Serves 4 as a side dish
- 2 tablespoons vegetable oil
- 1 medium onion, finely chopped
- 2 tablespoons ginger, chopped
- 3 to 4 cloves garlic, finely diced
- 1 teaspoon red chile flakes or cayenne
- 1 teaspoon ground turmeric
- 1⁄2 teaspoon ground cumin
- 1⁄2 teaspoon ground coriander
- 1 teaspoon salt, more if needed
- 12 ounces frozen spinach or 1 1⁄2 pounds fresh, blanched and all water squeezed out 1⁄2 cup half and half or cream
- Heat oil in a 10-inch or larger skillet over low heat. Add onion and sauté until translucent, about 10 minutes.

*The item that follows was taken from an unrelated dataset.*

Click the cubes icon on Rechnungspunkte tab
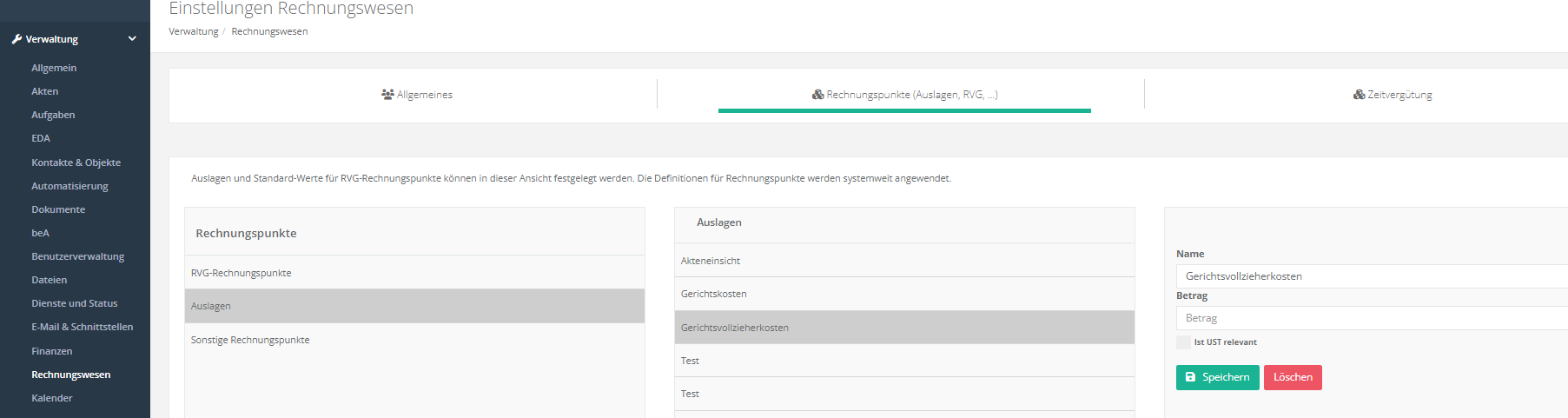Viewport: 1568px width, 418px height. pyautogui.click(x=817, y=95)
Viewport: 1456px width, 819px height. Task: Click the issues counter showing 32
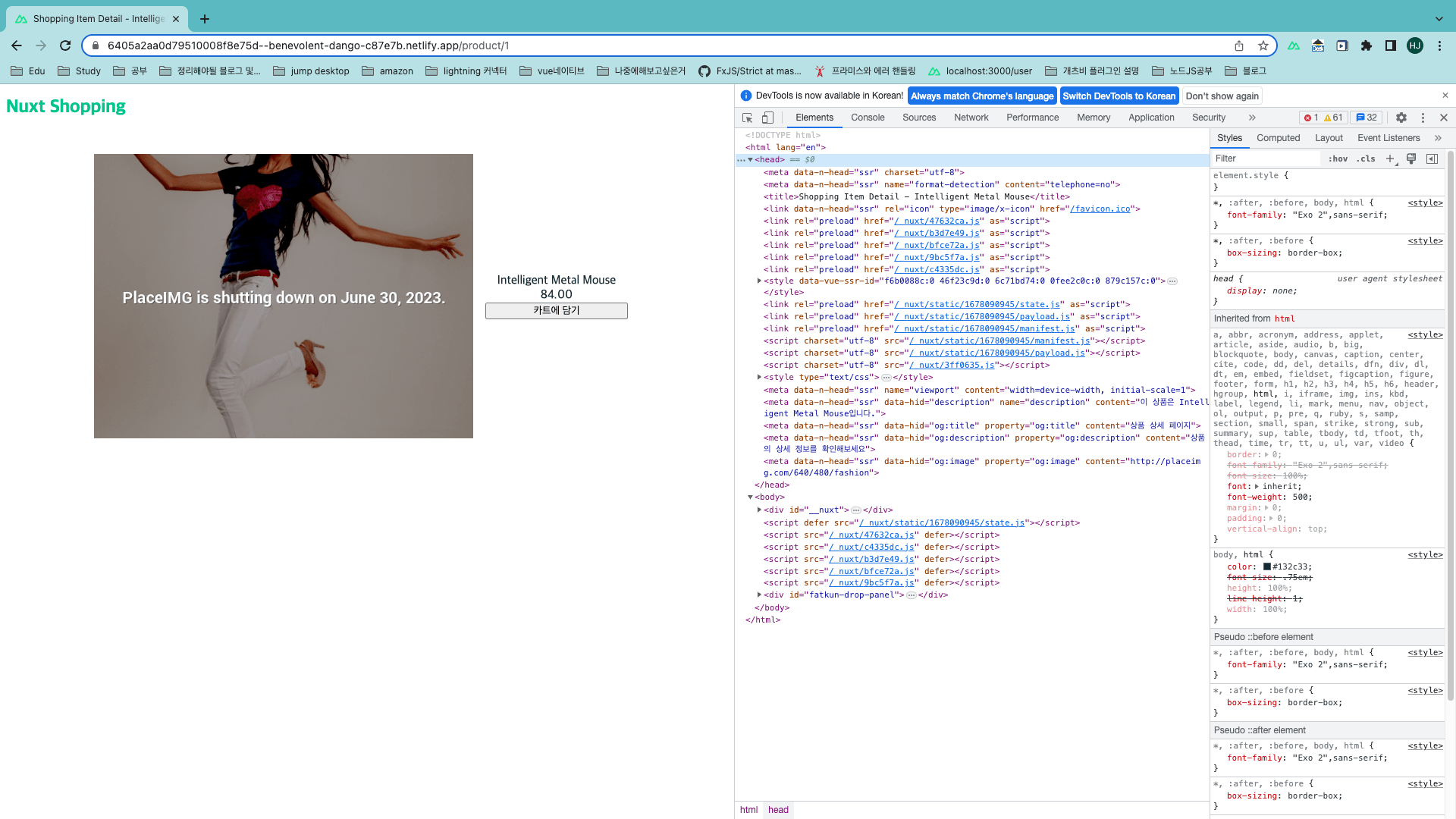coord(1367,118)
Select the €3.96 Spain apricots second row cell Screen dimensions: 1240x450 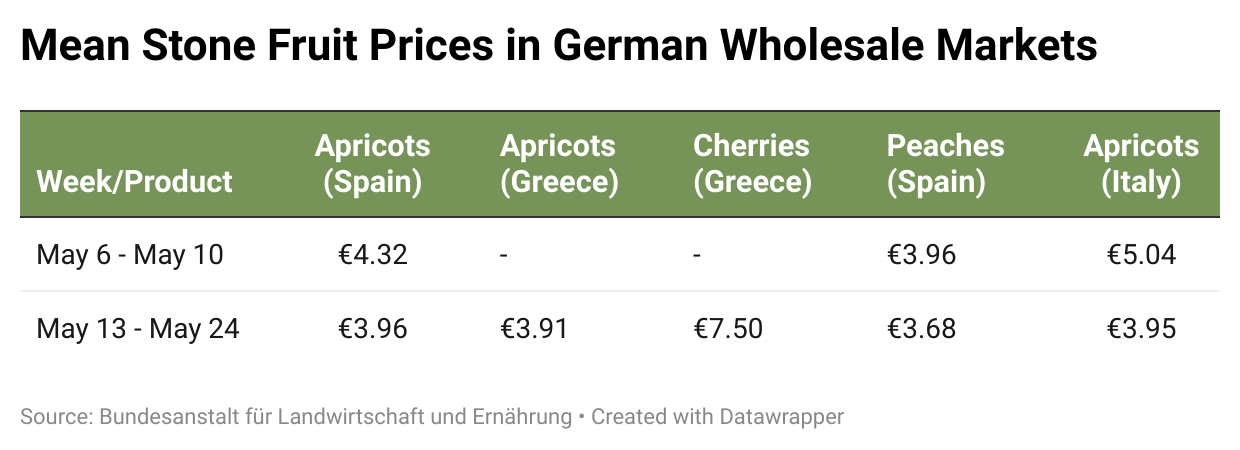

- Add ginger and cook for 5 minutes or more. Add the garlic and cook until fragrant, about 10 more minutes.
- Add chile flakes or cayenne, tumeric, cumin, coriander, and salt.
- Continue cooking until flavors are mellow (neither smelling nor tasting raw), about 10 more minutes.
- Add spinach and half and half or cream; simmer until hot, about 5 minutes.
- Blend mixture in a food processor or blender.
- Serve as a side dish with other types of main dish curries, rice, and roti or naan (flatbreads), or with Turmeric Crepes (see page 57).
Saag Aloo (Spinach with Potatoes) is a common and heartier variation. Parboil 2 medium red or Yukon gold potatoes, peel, and cut into 1⁄2-inch dice. Season with salt and pepper and brown in oil. Add blended Saag to the potatoes. Heat for about 2 more minutes.
Blanching means to briefly boil vegetables and then stop the cooking by plunging them into ice water. After blanching, always drain thoroughly by squeezing vegetables dry with a clean towel.